Y es que, en efecto, la diversidad de rostros y armas de nuestros némesis conduce a un segundo interrogante: para ser enemigo, ¿vale cualquiera? Porque su calidad o validez corresponde, de alguna manera, a la nuestra. Hasta la mediocridad campa por estos terrenos. Si admito a un imbécil como “mi enemigo”, esto me convierte directamente en otra imbécil. Puestos a elegir, es preferible un contrincante solemne, que dignifique nuestras criticadas actuaciones, con palabras hirientes pero, al menos, bien escritas y bien elegidas, que un competidor mezquino y cicatero, camuflado de aliado (o de imparcial o de pura sombra) que no sólo duda en escatimar asistencia cuando más se le requiere, sino que además nos propina con su ruindad y su memez. Esto último es doblemente insultante. Personalmente, considero que es la primera opción la meritoria del título de “enemigo”, mientras que la segunda se hunde en el fangoso ámbito del “cínico”, pero no el de la interesante escuela filosófica cínica (del griego kyon, “perro”), sino el del cínico que se sirve del término para disimular su estupidez y vulgaridad.

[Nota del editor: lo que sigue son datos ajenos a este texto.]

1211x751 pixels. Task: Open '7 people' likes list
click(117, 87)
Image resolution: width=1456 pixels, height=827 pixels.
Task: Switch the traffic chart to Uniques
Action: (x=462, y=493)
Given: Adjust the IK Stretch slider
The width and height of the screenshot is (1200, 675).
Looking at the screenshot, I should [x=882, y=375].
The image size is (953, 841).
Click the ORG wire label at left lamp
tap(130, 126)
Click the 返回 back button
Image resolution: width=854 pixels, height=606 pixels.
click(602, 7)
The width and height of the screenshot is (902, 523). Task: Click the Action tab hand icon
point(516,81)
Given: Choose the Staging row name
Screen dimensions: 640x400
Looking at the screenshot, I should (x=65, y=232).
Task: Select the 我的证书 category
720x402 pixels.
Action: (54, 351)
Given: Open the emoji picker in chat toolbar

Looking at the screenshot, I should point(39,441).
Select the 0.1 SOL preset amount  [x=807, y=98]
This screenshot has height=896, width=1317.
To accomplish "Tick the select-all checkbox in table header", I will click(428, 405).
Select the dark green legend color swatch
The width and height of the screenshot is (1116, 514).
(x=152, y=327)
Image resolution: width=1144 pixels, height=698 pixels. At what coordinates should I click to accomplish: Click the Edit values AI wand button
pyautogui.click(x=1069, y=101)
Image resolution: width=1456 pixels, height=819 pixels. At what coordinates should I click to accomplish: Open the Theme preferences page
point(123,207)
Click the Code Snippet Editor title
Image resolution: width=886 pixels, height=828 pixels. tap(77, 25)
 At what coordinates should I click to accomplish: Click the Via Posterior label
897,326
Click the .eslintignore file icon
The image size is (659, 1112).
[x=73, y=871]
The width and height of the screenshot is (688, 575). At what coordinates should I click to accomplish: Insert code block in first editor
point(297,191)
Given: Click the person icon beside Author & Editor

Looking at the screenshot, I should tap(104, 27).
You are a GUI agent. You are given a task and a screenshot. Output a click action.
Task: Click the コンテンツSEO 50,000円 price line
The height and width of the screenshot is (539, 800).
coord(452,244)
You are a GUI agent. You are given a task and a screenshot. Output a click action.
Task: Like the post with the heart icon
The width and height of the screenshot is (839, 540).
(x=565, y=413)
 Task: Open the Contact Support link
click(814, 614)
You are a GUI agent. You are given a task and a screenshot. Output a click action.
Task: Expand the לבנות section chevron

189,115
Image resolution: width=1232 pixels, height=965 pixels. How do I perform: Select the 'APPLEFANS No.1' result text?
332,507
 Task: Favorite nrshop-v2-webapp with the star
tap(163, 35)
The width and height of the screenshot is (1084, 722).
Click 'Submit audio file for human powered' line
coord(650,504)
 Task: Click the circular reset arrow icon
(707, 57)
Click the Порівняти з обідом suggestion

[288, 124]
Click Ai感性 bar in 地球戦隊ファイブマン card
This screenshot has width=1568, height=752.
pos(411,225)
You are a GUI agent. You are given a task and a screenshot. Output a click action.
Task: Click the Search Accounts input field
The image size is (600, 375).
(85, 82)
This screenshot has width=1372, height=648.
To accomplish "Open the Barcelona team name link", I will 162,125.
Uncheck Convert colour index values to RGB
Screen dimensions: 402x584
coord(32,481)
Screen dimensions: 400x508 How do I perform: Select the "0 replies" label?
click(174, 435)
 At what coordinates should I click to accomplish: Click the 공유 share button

Me reitero: incluso en estos asuntos hay que tener estilo, distinción, elegancia. Ahora bien, no la elegancia de la corbata, pedestre barniz, sino la elegancia de la corrección, la sagacidad y la mesura. Así que elijan cautelosamente a quienes quieren tener como enemigos, pues, en definitiva, el digno enemigo reconoce, al fin y al cabo, nuestra valía; el rival bobalicón no distingue entre valor y precio. Y sin menospreciar a Machado, permítanme que me quede con la sugerencia de Oscar Wilde: “el cínico es el hombre que sabe el precio de todo y el valor de nada”.